Christian researcher George Barna writes in his new book "Revolution" that church walls are rapidly breaking down for about 20 million adult Christians. To these "revolutionaries," church is not a place but a people; it is wherever Christians meet.
That's a return to Christianity's roots.
The churches detailed in the New Testament of the Bible - Rome, Corinth, Ephesus - didn't meet in beautiful buildings or report to a hierarchical leadership, Gibbs said. They interpreted the teachings of Jesus and his apostles the best they could, and they responded to the feedback of other Christians, including Paul, the prolific New Testament writer.
"Our church operates so independently of the denomination that people often don't know who we are affiliated with," said the Rev. Dane Aaker, pastor of Colton First Baptist. "We often call ourselves the "Barely Baptist Church.'"
Colton First Baptist's 400 members will decide Dec. 14 whether to leave the 1.5 million-member American Baptist Churches USA.
If it does, the congregation would remain under the guidance of the Pacific Southwest Region. Colton First Baptist also plans to change its name to Centerpoint Church, which according to a letter given to church members Sunday "will be a great reminder that Christ (not a denomination) is the center and the point of our church."
During four services Sunday, Aaker assured churchgoers that "nothing will change here."

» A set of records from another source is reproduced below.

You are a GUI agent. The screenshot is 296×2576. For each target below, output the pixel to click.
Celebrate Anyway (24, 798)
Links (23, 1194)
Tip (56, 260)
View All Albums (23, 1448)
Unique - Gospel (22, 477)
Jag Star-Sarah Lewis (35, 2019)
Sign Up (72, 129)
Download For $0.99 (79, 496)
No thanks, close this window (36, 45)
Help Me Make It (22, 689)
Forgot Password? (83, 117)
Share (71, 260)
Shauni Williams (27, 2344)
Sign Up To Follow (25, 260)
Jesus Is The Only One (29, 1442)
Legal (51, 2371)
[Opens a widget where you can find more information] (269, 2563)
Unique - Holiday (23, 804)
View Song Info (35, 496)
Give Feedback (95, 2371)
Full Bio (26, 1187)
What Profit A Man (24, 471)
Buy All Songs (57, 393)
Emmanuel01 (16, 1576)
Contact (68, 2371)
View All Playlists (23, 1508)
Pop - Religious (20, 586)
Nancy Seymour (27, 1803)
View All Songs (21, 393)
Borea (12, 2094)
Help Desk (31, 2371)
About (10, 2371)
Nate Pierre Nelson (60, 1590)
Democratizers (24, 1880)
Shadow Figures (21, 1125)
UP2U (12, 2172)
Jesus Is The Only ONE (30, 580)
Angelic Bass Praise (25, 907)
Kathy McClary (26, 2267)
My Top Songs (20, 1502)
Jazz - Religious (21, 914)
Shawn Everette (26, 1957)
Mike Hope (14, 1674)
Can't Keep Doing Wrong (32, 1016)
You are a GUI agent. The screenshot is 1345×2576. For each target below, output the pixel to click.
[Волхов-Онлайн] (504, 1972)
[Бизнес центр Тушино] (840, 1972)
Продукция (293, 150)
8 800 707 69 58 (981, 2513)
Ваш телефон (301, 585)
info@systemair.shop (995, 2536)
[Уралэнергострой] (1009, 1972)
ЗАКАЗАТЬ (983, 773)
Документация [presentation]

Betty Morgan, an 82-year-old greeter, didn't care about the politics. She was just sad to hear the church's name is going to change. It's been the same since it was founded in 1887, and she has attended Colton First Baptist since she was a child.
Other people didn't think the denominational split would affect their church.
The context of the split is a disagreement regarding how the church should deal with homosexuality.
A church resolution states "homosexuality is incompatible with Christian teaching," but the national denomination holds that each church has "soul liberty," which allows them to interpret scripture as they believe correct.
Under soul liberty, liberal churches are ordaining gays and lesbians, and conservative churches are being ruffled.
"We are always seemingly butting up our heads on this issue of soul liberty versus biblical authority," Weatherill said. "Let's move on ... kind of like a Paul and a Barnabas. You minister here and we will minister there."